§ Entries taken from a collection
== Segment start ==
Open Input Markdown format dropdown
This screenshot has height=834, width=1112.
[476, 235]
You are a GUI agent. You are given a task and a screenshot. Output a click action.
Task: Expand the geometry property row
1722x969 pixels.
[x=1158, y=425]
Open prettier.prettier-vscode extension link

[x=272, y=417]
== Segment end ==
§ WORK TO BE COMPLETED
Reply by returning the full set of records above exactly.

§ TASK RESPONSE
Open Input Markdown format dropdown
This screenshot has height=834, width=1112.
[476, 235]
You are a GUI agent. You are given a task and a screenshot. Output a click action.
Task: Expand the geometry property row
1722x969 pixels.
[x=1158, y=425]
Open prettier.prettier-vscode extension link

[x=272, y=417]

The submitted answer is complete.